Margaret Thatcher es recordada por su papel en la desregulación del sector financiero y la venta de activos estatales y viviendas sociales, en un intento por crear una clase media expandida, pero su principal objetivo siempre fue la destrucción de la mano de obra organizada que reconoció como el principal desafío al monopolio capitalista.

Como víctimas del culto al individualismo que comenzó a estrangular a la sociedad en la década de los ochenta (y del «cuidado del consumidor») hoy es muy difícil para cualquier persona que crece en el capitalismo postindustrial apreciar que hace muy poco tiempo los trabajadores llamaban a la solidaridad, a la justicia, la cooperación y a una nueva visión de la capacidad productiva en torno a un debate por la democracia en la industria, razón por la cual hubo una organizada oposición por parte de los intereses corporativos, los medios de comunicación, la administración pública y de los servicios de seguridad.

Los temores que la mano de obra organizada fuera capaz de efectuar un cambio histórico eran reales. Y la única manera de terminar con ese desafío y asegurar su monopolio era destruir el poder colectivo de la clase trabajadora utilizando todos los medios posibles.

Estructuralmente, eso significaba domeñar a los sindicatos y erradicar aquellos elementos de la sociedad civil que inculcaban nociones de comunidad y solidaridad. Culturalmente, significaba efectuar un cambio radical en la percepción que la sociedad tenía de la clase trabajadora. Se impuso un visión tan negativa y dominante que pocos, independientemente de sus circunstancias económicas, desearon ser identificados con las ideas y valores de la clase trabajadora.

Caricaturizados por medios implacables y reaccionarios, ser integrante de la clase trabajadora pronto se convirtió en sinónimo de ser parte de una «casta de privilegiados» o un «scrounger». También se les imputó tener puntos de vista racistas y sexistas y, con la etiqueta «subclase salvaje» los jóvenes trabajadores fueron eliminados de toda influencia en la política.

# FILAS DE DATOS:
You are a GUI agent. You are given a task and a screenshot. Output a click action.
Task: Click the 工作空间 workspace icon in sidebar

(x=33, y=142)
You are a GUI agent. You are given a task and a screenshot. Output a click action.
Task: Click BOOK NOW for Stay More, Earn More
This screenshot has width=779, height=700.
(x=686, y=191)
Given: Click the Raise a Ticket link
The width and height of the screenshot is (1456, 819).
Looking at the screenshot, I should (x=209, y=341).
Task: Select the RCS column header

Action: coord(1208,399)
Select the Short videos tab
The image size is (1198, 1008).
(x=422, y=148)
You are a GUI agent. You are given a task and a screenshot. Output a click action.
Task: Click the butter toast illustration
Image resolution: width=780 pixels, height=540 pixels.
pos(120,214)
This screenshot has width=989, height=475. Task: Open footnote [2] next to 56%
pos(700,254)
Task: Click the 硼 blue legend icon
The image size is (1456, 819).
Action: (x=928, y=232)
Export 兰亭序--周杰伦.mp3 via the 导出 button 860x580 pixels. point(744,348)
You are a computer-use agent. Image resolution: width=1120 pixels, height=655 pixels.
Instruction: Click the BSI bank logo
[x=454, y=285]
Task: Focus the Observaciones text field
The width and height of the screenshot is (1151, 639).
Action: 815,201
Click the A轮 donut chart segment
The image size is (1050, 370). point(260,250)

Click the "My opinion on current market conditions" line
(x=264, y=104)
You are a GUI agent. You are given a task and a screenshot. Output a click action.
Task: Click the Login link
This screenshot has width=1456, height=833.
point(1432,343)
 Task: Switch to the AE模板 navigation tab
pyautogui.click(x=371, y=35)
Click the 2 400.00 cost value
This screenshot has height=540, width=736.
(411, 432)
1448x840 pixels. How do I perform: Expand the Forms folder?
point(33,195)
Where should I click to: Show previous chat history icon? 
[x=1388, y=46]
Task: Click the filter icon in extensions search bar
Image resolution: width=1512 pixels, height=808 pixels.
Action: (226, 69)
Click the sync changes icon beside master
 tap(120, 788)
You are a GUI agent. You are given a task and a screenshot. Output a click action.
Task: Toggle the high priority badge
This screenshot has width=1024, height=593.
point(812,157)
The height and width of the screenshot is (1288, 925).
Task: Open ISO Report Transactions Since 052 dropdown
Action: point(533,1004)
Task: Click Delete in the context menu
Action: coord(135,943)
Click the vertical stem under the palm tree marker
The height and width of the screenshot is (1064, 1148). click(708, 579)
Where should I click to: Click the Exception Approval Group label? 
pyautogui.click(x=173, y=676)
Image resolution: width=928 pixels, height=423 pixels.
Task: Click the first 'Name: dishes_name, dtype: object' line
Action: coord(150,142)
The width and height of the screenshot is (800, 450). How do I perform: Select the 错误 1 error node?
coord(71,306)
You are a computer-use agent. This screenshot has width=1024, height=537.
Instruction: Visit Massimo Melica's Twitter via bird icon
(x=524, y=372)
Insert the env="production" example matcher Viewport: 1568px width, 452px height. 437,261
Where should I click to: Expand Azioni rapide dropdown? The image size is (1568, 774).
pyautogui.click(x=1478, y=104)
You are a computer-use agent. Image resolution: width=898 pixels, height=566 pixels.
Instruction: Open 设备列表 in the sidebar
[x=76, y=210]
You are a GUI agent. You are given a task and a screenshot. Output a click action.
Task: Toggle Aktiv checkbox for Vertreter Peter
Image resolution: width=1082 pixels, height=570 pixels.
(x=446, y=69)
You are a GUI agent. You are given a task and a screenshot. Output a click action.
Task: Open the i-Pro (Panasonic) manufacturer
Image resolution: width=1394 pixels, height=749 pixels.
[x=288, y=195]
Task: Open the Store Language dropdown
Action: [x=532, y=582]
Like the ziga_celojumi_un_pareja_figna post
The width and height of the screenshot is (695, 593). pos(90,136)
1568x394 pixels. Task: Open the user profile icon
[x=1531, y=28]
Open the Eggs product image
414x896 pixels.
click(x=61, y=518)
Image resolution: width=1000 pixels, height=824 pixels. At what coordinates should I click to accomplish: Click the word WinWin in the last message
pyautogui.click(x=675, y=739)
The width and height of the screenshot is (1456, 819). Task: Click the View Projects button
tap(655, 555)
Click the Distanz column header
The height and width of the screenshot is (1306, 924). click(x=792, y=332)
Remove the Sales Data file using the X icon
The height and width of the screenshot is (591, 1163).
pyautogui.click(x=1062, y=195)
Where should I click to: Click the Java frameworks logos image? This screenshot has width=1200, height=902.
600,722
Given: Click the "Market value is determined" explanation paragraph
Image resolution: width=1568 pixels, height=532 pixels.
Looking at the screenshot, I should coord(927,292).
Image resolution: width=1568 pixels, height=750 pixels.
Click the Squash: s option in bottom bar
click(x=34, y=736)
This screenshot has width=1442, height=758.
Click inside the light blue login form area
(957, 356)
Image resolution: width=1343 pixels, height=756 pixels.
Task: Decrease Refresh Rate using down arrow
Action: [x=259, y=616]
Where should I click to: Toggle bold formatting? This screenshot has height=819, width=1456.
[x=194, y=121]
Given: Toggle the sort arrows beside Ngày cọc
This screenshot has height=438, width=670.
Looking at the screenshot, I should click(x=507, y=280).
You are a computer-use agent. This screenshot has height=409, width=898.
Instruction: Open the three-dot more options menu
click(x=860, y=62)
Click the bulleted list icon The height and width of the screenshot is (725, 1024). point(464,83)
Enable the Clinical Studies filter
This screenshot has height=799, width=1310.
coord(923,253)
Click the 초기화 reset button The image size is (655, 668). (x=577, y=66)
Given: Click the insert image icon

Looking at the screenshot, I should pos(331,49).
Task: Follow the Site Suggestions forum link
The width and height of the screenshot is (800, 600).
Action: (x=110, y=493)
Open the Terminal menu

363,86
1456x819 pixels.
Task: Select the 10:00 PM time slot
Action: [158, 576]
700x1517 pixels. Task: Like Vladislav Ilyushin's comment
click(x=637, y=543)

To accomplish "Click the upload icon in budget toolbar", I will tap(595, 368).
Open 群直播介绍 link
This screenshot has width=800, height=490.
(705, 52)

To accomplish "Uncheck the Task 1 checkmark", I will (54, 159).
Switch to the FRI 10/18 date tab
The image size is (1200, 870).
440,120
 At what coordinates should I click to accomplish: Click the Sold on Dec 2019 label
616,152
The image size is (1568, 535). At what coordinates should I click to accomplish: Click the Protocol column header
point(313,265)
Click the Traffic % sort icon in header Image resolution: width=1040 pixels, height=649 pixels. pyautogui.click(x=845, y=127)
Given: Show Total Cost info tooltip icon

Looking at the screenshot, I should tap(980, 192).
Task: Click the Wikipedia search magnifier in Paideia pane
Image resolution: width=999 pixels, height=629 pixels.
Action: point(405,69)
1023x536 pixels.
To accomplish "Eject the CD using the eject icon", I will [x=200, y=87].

# DESCRIPCIÓN DE LA TAREA:
Reescribe como lista el párrafo del fragmento de texto que empieza con «Estructuralmente, eso significaba» y conserva sus datos principales.

# RESULTADO:
- En lo estructural: domeñar a los sindicatos y erradicar los elementos de la sociedad civil que inculcaban nociones de comunidad y solidaridad.
- En lo cultural: cambiar radicalmente la percepción que la sociedad tenía de la clase trabajadora.
- Efecto: se impuso una visión tan negativa y dominante que pocos, sin importar su situación económica, quisieron identificarse con las ideas y valores de la clase trabajadora.